The figure is a block diagram showing one embodiment of the ultrasonic diagnostic device according to the present invention, FIG. 3 is a diagram showing the sound field of a transducer, FIG. 4 is a time chart showing the operation of the diagnostic device of FIG. FIG. 5 is a front view showing another example of the probe, and FIG. 6 is a front view showing still another example of the probe. 1... Ultrasonic diagnostic device, 2... Probe, 7A,
7B, 7C, 7D...Transducer, 9
A, 9B, 9C, 9D...Sound field, S4...Received wave signal.

Claims (1)

[Claims] 1. A probe equipped with a plurality of rotationally moving ultrasonic transmitting/receiving transducers is provided, and an ultrasonic wave is emitted from the probe and is based on a received signal captured as a reflected wave. an ultrasonic diagnostic apparatus that stores or displays images, wherein each of the plurality of transducers transmits and receives ultrasound having at least two or more different sound field characteristics; An ultrasonic diagnostic device characterized in that sound field characteristics are composed of combinations that complement each other. 2. The transducer according to claim 1, wherein each of the plurality of transducers transmits and receives ultrasonic waves having at least two or more different sound field characteristics, and also transmits and receives ultrasonic waves having different frequency characteristics.
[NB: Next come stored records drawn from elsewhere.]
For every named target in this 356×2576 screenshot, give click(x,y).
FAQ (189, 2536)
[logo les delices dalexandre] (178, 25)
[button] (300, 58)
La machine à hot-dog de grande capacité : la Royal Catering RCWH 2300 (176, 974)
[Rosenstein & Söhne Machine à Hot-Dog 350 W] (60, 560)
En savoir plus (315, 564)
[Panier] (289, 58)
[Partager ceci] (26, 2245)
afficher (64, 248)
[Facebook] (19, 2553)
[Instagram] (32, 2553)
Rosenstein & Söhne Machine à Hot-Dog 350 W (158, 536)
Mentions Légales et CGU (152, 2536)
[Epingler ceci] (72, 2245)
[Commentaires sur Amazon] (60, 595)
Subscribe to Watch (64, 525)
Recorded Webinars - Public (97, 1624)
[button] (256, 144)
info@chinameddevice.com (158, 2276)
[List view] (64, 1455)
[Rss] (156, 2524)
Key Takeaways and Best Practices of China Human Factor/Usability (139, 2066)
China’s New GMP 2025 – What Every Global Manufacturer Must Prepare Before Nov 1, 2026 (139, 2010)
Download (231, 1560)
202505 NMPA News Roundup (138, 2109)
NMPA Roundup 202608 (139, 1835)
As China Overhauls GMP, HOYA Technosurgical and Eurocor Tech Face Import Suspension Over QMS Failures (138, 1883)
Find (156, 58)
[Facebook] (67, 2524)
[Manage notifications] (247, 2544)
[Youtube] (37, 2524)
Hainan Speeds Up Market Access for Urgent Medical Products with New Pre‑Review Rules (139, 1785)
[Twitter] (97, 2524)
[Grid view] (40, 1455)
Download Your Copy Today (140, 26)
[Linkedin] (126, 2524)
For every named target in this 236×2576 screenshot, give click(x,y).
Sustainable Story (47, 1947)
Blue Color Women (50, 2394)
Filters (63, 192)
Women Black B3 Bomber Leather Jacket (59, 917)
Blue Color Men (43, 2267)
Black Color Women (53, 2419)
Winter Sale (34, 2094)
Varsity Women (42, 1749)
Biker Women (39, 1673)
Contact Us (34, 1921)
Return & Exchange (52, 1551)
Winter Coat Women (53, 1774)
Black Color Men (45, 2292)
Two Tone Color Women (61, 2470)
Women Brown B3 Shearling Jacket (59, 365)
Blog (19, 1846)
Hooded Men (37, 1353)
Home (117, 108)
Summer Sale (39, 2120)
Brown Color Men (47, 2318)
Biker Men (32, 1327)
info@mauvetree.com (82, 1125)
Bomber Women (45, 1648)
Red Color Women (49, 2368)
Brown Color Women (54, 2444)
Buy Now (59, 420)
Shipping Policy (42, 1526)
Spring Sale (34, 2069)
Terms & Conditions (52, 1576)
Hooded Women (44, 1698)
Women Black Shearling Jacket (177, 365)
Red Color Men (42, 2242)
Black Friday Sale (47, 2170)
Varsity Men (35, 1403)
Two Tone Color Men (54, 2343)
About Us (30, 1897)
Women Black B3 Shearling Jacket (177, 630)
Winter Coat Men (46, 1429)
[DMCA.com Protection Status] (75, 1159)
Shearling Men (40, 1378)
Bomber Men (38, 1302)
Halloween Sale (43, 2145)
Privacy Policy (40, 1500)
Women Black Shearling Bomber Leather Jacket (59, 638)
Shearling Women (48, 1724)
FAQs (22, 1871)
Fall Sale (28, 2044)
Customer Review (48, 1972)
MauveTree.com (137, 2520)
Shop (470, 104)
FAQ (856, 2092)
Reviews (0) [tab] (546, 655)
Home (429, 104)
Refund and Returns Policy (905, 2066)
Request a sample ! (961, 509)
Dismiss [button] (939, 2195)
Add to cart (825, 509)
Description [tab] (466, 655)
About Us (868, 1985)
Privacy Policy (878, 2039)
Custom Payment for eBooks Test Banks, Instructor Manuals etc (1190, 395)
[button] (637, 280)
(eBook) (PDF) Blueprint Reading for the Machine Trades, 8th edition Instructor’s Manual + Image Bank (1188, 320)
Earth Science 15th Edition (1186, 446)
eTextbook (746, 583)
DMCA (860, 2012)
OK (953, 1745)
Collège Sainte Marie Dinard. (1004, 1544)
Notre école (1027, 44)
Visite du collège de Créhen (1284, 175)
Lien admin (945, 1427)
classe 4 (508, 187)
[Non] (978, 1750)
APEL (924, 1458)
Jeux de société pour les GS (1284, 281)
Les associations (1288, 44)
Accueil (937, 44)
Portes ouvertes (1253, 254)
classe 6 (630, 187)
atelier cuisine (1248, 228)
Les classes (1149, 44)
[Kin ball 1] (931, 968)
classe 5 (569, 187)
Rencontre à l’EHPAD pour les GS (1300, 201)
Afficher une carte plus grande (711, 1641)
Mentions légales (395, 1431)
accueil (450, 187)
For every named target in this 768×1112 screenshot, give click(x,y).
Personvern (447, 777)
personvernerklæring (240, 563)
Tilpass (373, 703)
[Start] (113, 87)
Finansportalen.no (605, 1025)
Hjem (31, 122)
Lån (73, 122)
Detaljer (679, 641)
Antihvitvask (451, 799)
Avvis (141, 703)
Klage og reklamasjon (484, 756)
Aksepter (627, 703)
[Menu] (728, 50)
Ultrasound diagnostic equipment. 3. The ultrasonic diagnostic apparatus according to claim 2, wherein each of the plurality of transducers has at least a combination of complementary frequency characteristics and/or sound field characteristics. . 4. The received wave signals obtained from the plurality of transducers are each stored in an image memory, and the received wave signals stored in the image memory are stored in the image memory at what timing. The ultrasonic diagnostic apparatus according to claims 1, 2, and 3, characterized in that the information is sequentially read out asynchronously and displayed on a display. 5. The invention as set forth in claims 1 and 4, characterized in that the received wave signals from the transducer displayed on the display are each displayed in different colors depending on the sound field characteristics. Sonic diagnostic equipment. 6. Claims 2 and 3, characterized in that the received wave signals from the transducer displayed on the display are each displayed in different colors depending on frequency characteristics and/or sound field characteristics. The ultrasonic diagnostic apparatus according to Items 3 and 4.